How it works?
The secret to WebAP's efficiency lies in its modularity and mathematical approach. The plugin does not attempt to "guess" the cause of lags or blindly slash screen resolution.
The entire system operates as a finely-tuned pipeline consisting of three primary layers: Tracker, Indexer, and Scalers.
Decision Pipeline
The plugin architecture strictly separates data collection, decision-making, and execution.
1. Tracker (Observer)
Every frame, the Tracker gathers raw data regarding frame time and pure CPU time. It calculates an Exponential Moving Average to smooth out random spikes caused by the Garbage Collector (GC) or asset loading.
The Tracker makes no decisions; it merely answers two questions:
- "Are we keeping up with the Target Min FPS?"
- "Which specific subsystem is currently lagging (Bottleneck)?"
2. Indexer (Brain)
The Indexer receives data from the Tracker and decides how to proceed.

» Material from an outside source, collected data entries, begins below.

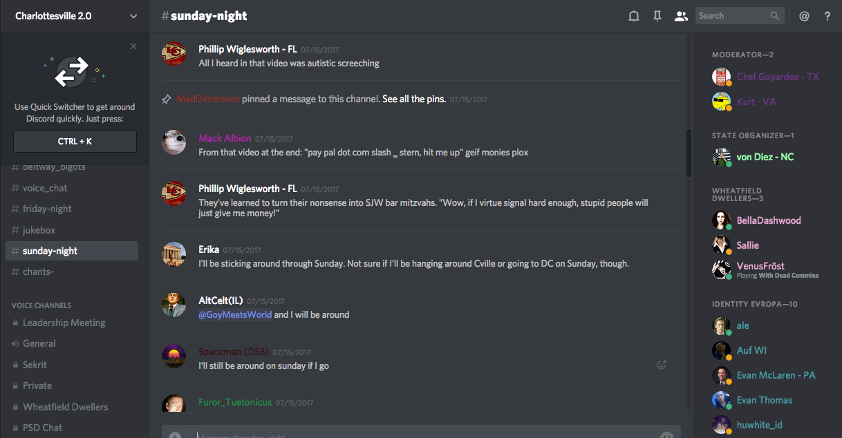
Task: Open recent mentions @ icon
Action: tap(804, 16)
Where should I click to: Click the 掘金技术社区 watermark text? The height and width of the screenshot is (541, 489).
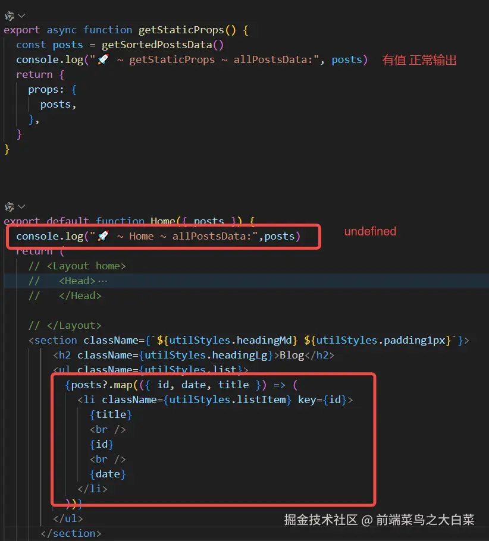tap(321, 520)
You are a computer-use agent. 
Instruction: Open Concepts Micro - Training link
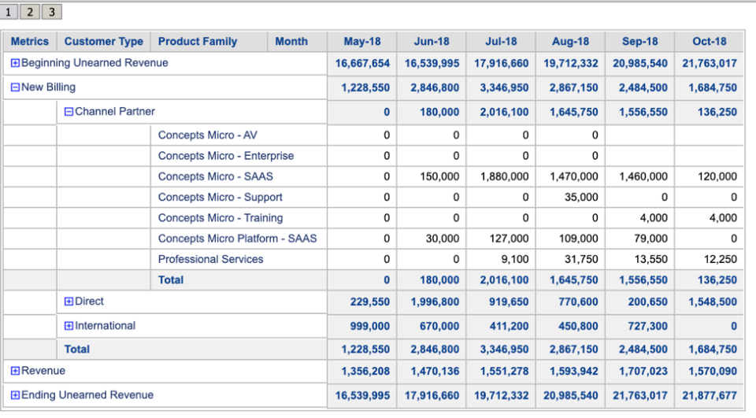pyautogui.click(x=221, y=218)
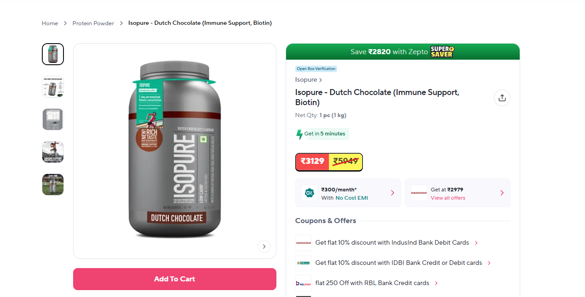Open the Isopure brand page chevron
Image resolution: width=585 pixels, height=297 pixels.
pos(321,80)
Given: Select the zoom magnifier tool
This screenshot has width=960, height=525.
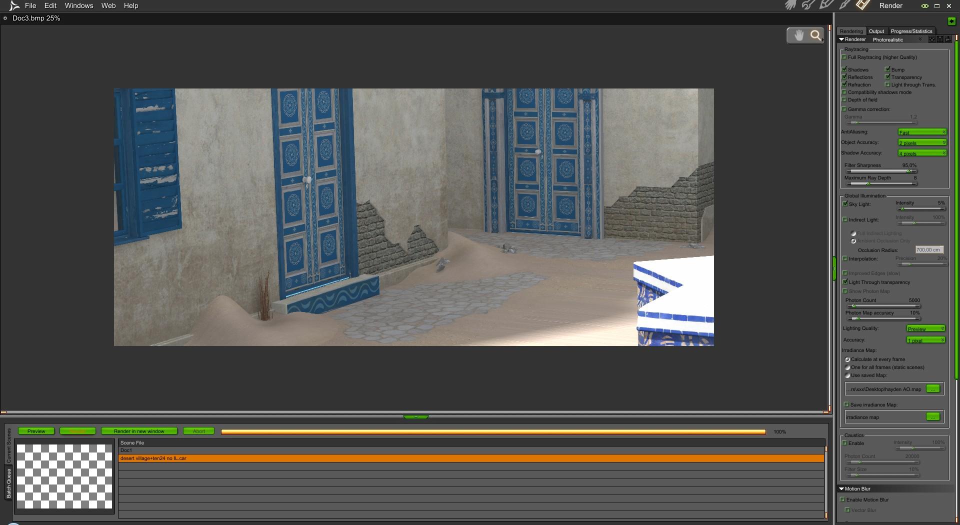Looking at the screenshot, I should pos(816,35).
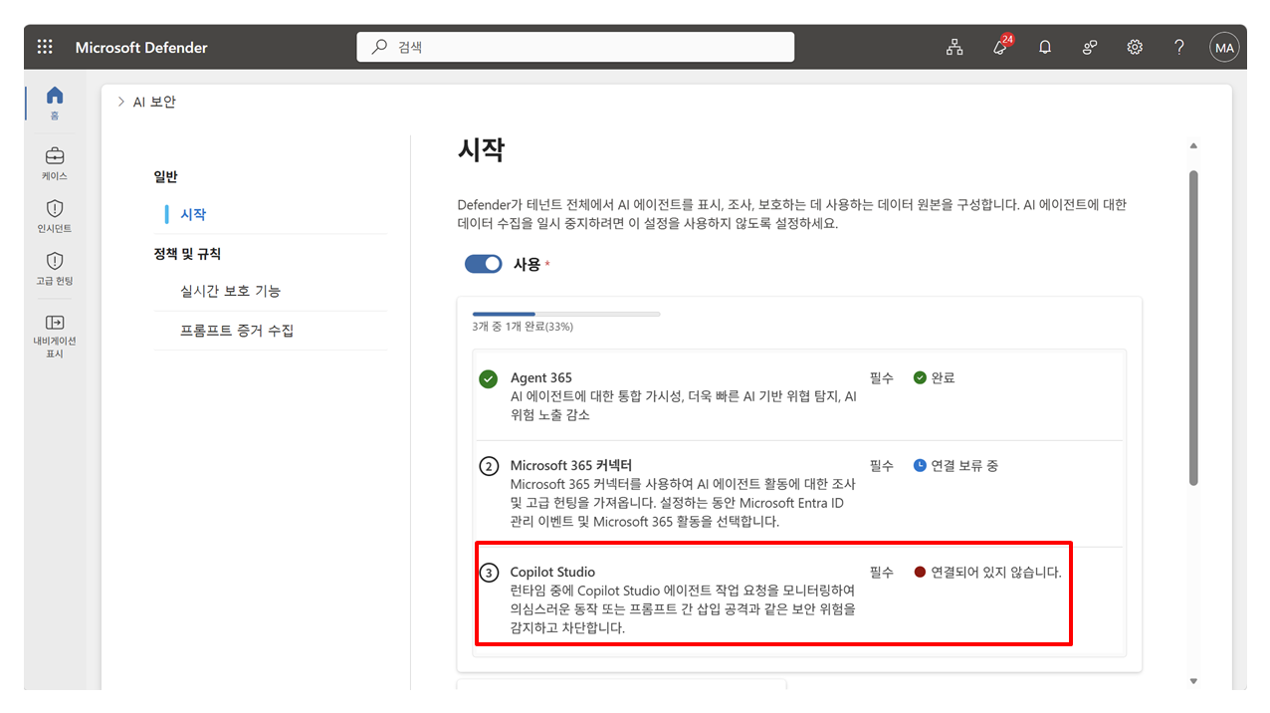This screenshot has height=713, width=1270.
Task: Open Incidents (인시던트) shield icon
Action: [55, 216]
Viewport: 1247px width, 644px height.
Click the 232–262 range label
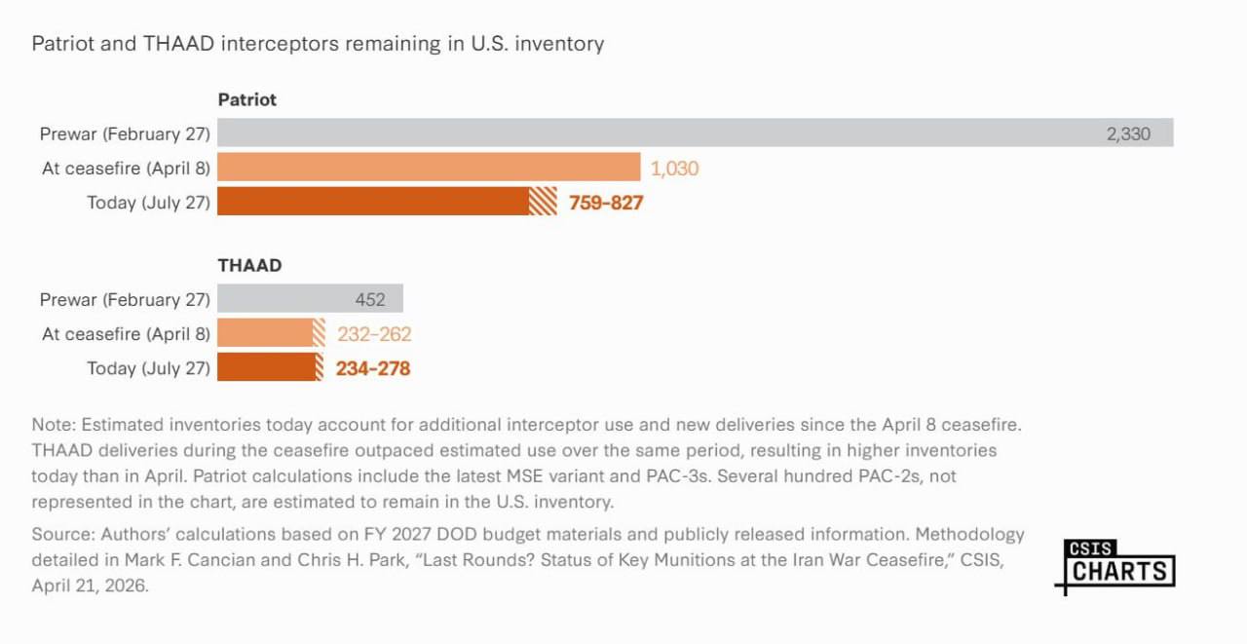point(374,334)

It is the system's arbiter.
If the FPS drops, the Indexer:
- Checks if the system is in Cooldown.
- Evaluates the Anti Yo-Yo Penalty System (see Anti Yo-Yo Penalty for details).
- Calculates the cost of all available Scalers.

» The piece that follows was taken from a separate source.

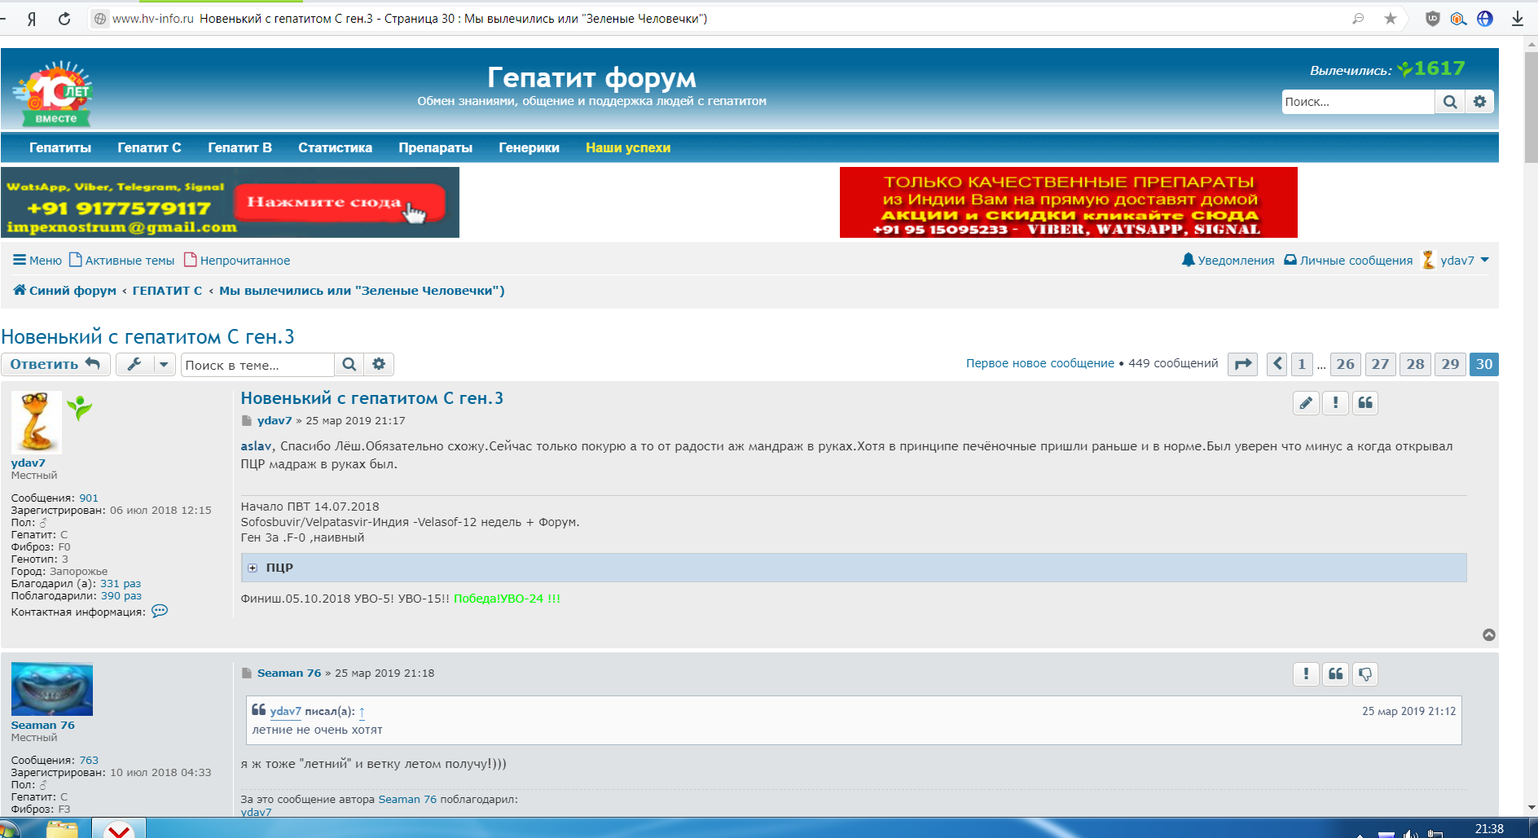This screenshot has width=1538, height=838.
Task: Open the Меню quick links dropdown
Action: tap(37, 261)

- Issues a command to the Scaler that will yield maximum performance with minimal visual damage.
3. Scalers (Executors)
Scalers receive commands from the Indexer and perform the heavy lifting. They interface with the Unity API and apply the required settings (reduce resolution, cull layers, disable anti-aliasing).

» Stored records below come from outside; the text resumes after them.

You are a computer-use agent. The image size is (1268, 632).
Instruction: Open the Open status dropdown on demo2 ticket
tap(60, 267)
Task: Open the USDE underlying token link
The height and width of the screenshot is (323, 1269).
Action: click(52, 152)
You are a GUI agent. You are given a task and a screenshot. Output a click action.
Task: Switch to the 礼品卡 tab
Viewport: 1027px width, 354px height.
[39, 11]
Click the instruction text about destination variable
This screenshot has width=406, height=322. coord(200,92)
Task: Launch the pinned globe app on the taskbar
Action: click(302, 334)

Bottlenecks: Detecting Bottlenecks Without Thermometers
How does WebAP understand exactly what is failing to handle the load without access to device sensors? We analyze the timing proportions within the engine itself.
- CPU Bottleneck: The Tracker divides the pure processor main thread time by the total frame time. If this ratio exceeds 85%, the conclusion is obvious. The frame is constrained by logic or physics calculations. Decreasing screen resolution or disabling shadows is useless.
- GPU Bottleneck: If the overall FPS is below normal, yet the CPU share is less than 85%, it indicates the processor is idling. The GPU cannot render the frame in time (Fillrate bottleneck, complex shaders, or Overdraw).
- Target Frame Rate: If the average VSync wait time is greater than zero, it signifies that both the processor and the video card are finishing rendering faster than the monitor's refresh rate. The system operates with Performance Headroom, and the Indexer can smoothly increase graphics quality.
Zero-GC: Performance First
A plugin designed to save a game from lagging has no right to lag itself. The WebAP core is engineered with strict memory economy (Zero-GC) in mind along the Hot Path.
- O(1) Ring Buffers: Instead of
List<float>and heavy loops inUpdate, the Tracker utilizes fixed-size arrays (Ring Buffers). Average FPS calculation is executed in constant time. - Zero Allocations in
Update: The core contains nonewcalls, boxing, or lambdas. There is simply nothing for the Garbage Collector (GC) to clean. - Delegate Caching: Even for complex tasks (intercepting clicks in
WebScaledPhysics2DRaycaster), we abandoned slow reflection (MethodInfo.Invoke) in favor of fast compiled delegates.
Invisibility
Thanks to these optimizations, the overhead for the entire WebAP pipeline is minimal. Your processor will not even notice it is being monitored.